:: Input records ::
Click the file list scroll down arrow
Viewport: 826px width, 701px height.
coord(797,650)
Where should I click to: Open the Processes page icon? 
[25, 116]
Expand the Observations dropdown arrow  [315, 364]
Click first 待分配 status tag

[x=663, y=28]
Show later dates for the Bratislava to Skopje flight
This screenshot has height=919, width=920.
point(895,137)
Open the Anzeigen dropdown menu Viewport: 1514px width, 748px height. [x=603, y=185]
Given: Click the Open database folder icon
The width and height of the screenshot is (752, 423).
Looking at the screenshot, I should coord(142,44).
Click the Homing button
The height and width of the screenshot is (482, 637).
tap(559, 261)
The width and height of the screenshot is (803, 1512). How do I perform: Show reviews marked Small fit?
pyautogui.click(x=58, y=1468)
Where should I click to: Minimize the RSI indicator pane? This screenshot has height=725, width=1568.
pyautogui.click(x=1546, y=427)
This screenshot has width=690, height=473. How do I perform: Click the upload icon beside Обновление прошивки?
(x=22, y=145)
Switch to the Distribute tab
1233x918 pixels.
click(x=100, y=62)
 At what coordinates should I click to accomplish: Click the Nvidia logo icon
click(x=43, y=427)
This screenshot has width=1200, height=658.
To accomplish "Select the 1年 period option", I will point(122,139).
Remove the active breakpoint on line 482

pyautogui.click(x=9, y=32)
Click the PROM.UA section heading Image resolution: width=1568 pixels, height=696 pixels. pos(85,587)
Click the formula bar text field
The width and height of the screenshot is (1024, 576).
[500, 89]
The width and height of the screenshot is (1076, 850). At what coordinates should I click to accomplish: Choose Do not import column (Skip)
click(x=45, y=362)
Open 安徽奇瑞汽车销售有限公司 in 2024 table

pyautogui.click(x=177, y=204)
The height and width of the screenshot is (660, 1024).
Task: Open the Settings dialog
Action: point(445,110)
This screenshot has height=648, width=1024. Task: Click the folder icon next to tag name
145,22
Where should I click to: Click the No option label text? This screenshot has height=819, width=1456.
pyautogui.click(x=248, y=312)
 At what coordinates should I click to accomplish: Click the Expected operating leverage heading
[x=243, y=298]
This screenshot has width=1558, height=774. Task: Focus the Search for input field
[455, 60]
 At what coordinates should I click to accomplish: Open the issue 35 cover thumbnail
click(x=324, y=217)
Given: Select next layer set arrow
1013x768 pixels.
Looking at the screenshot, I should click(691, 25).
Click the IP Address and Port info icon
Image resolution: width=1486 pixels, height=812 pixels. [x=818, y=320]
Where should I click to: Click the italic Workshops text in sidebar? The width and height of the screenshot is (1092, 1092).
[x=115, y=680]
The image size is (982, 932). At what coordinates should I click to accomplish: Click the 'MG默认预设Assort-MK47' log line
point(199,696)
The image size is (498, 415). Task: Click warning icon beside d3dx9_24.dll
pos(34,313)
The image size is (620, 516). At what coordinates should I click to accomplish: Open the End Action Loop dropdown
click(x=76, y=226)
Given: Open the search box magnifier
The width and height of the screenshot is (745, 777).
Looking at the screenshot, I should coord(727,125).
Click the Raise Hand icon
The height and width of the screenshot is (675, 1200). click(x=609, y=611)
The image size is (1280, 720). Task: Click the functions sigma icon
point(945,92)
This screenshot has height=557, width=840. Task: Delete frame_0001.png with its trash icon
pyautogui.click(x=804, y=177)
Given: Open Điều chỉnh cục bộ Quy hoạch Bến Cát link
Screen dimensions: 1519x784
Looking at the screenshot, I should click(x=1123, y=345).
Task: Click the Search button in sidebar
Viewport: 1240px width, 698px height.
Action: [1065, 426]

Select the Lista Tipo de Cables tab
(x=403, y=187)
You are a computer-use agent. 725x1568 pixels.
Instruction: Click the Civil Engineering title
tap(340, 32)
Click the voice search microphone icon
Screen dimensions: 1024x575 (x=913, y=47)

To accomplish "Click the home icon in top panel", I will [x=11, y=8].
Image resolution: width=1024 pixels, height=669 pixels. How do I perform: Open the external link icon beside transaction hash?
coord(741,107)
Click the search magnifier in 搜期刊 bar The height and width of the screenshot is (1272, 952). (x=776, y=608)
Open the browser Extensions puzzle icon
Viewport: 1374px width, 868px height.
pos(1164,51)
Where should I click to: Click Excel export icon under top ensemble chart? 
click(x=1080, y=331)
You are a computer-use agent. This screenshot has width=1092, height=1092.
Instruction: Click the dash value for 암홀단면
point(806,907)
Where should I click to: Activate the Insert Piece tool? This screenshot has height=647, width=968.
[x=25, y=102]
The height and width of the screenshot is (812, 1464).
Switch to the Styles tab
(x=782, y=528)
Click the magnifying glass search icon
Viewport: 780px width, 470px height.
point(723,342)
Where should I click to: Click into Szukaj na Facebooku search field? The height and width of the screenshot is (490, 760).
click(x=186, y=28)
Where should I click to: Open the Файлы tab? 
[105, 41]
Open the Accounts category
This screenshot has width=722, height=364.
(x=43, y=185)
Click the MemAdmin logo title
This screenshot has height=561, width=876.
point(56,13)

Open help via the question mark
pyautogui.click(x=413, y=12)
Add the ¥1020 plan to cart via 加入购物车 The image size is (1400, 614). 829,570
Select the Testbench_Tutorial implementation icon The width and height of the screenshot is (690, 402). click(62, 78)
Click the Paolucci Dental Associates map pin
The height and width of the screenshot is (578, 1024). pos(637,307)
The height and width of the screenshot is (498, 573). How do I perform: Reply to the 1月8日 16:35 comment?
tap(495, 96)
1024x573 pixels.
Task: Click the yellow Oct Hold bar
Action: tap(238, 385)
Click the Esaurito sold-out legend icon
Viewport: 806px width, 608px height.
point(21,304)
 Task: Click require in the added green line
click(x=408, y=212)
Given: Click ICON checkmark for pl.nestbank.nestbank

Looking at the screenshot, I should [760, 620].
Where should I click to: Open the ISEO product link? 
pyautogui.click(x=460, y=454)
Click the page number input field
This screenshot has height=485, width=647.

:: Task objective ::
Please make an exact copy of the entries, down to the last character.

:: Solution to this task ::
Click the file list scroll down arrow
Viewport: 826px width, 701px height.
coord(797,650)
Where should I click to: Open the Processes page icon? 
[25, 116]
Expand the Observations dropdown arrow  [315, 364]
Click first 待分配 status tag

[x=663, y=28]
Show later dates for the Bratislava to Skopje flight
This screenshot has height=919, width=920.
point(895,137)
Open the Anzeigen dropdown menu Viewport: 1514px width, 748px height. [x=603, y=185]
Given: Click the Open database folder icon
The width and height of the screenshot is (752, 423).
Looking at the screenshot, I should coord(142,44).
Click the Homing button
The height and width of the screenshot is (482, 637).
tap(559, 261)
The width and height of the screenshot is (803, 1512). How do I perform: Show reviews marked Small fit?
pyautogui.click(x=58, y=1468)
Where should I click to: Minimize the RSI indicator pane? This screenshot has height=725, width=1568.
pyautogui.click(x=1546, y=427)
This screenshot has width=690, height=473. How do I perform: Click the upload icon beside Обновление прошивки?
(x=22, y=145)
Switch to the Distribute tab
1233x918 pixels.
click(x=100, y=62)
 At what coordinates should I click to accomplish: Click the Nvidia logo icon
click(x=43, y=427)
This screenshot has width=1200, height=658.
To accomplish "Select the 1年 period option", I will point(122,139).
Remove the active breakpoint on line 482

pyautogui.click(x=9, y=32)
Click the PROM.UA section heading Image resolution: width=1568 pixels, height=696 pixels. pos(85,587)
Click the formula bar text field
The width and height of the screenshot is (1024, 576).
[500, 89]
The width and height of the screenshot is (1076, 850). At what coordinates should I click to accomplish: Choose Do not import column (Skip)
click(x=45, y=362)
Open 安徽奇瑞汽车销售有限公司 in 2024 table

pyautogui.click(x=177, y=204)
The height and width of the screenshot is (660, 1024).
Task: Open the Settings dialog
Action: point(445,110)
This screenshot has height=648, width=1024. Task: Click the folder icon next to tag name
145,22
Where should I click to: Click the No option label text? This screenshot has height=819, width=1456.
pyautogui.click(x=248, y=312)
 At what coordinates should I click to accomplish: Click the Expected operating leverage heading
[x=243, y=298]
This screenshot has width=1558, height=774. Task: Focus the Search for input field
[455, 60]
 At what coordinates should I click to accomplish: Open the issue 35 cover thumbnail
click(x=324, y=217)
Given: Select next layer set arrow
1013x768 pixels.
Looking at the screenshot, I should click(691, 25).
Click the IP Address and Port info icon
Image resolution: width=1486 pixels, height=812 pixels. [x=818, y=320]
Where should I click to: Click the italic Workshops text in sidebar? The width and height of the screenshot is (1092, 1092).
[x=115, y=680]
The image size is (982, 932). At what coordinates should I click to accomplish: Click the 'MG默认预设Assort-MK47' log line
point(199,696)
The image size is (498, 415). Task: Click warning icon beside d3dx9_24.dll
pos(34,313)
The image size is (620, 516). At what coordinates should I click to accomplish: Open the End Action Loop dropdown
click(x=76, y=226)
Given: Open the search box magnifier
The width and height of the screenshot is (745, 777).
Looking at the screenshot, I should coord(727,125).
Click the Raise Hand icon
The height and width of the screenshot is (675, 1200). click(x=609, y=611)
The image size is (1280, 720). Task: Click the functions sigma icon
point(945,92)
This screenshot has height=557, width=840. Task: Delete frame_0001.png with its trash icon
pyautogui.click(x=804, y=177)
Given: Open Điều chỉnh cục bộ Quy hoạch Bến Cát link
Screen dimensions: 1519x784
Looking at the screenshot, I should click(x=1123, y=345).
Task: Click the Search button in sidebar
Viewport: 1240px width, 698px height.
Action: [1065, 426]

Select the Lista Tipo de Cables tab
(x=403, y=187)
You are a computer-use agent. 725x1568 pixels.
Instruction: Click the Civil Engineering title
tap(340, 32)
Click the voice search microphone icon
Screen dimensions: 1024x575 (x=913, y=47)

To accomplish "Click the home icon in top panel", I will [x=11, y=8].
Image resolution: width=1024 pixels, height=669 pixels. How do I perform: Open the external link icon beside transaction hash?
coord(741,107)
Click the search magnifier in 搜期刊 bar The height and width of the screenshot is (1272, 952). (x=776, y=608)
Open the browser Extensions puzzle icon
Viewport: 1374px width, 868px height.
pos(1164,51)
Where should I click to: Click Excel export icon under top ensemble chart? 
click(x=1080, y=331)
You are a computer-use agent. This screenshot has width=1092, height=1092.
Instruction: Click the dash value for 암홀단면
point(806,907)
Where should I click to: Activate the Insert Piece tool? This screenshot has height=647, width=968.
[x=25, y=102]
The height and width of the screenshot is (812, 1464).
Switch to the Styles tab
(x=782, y=528)
Click the magnifying glass search icon
Viewport: 780px width, 470px height.
point(723,342)
Where should I click to: Click into Szukaj na Facebooku search field? The height and width of the screenshot is (490, 760).
click(x=186, y=28)
Where should I click to: Open the Файлы tab? 
[105, 41]
Open the Accounts category
This screenshot has width=722, height=364.
(x=43, y=185)
Click the MemAdmin logo title
This screenshot has height=561, width=876.
point(56,13)

Open help via the question mark
pyautogui.click(x=413, y=12)
Add the ¥1020 plan to cart via 加入购物车 The image size is (1400, 614). 829,570
Select the Testbench_Tutorial implementation icon The width and height of the screenshot is (690, 402). click(62, 78)
Click the Paolucci Dental Associates map pin
The height and width of the screenshot is (578, 1024). pos(637,307)
The height and width of the screenshot is (498, 573). How do I perform: Reply to the 1月8日 16:35 comment?
tap(495, 96)
1024x573 pixels.
Task: Click the yellow Oct Hold bar
Action: tap(238, 385)
Click the Esaurito sold-out legend icon
Viewport: 806px width, 608px height.
point(21,304)
 Task: Click require in the added green line
click(x=408, y=212)
Given: Click ICON checkmark for pl.nestbank.nestbank

Looking at the screenshot, I should [760, 620].
Where should I click to: Open the ISEO product link? 
pyautogui.click(x=460, y=454)
Click the page number input field
This screenshot has height=485, width=647.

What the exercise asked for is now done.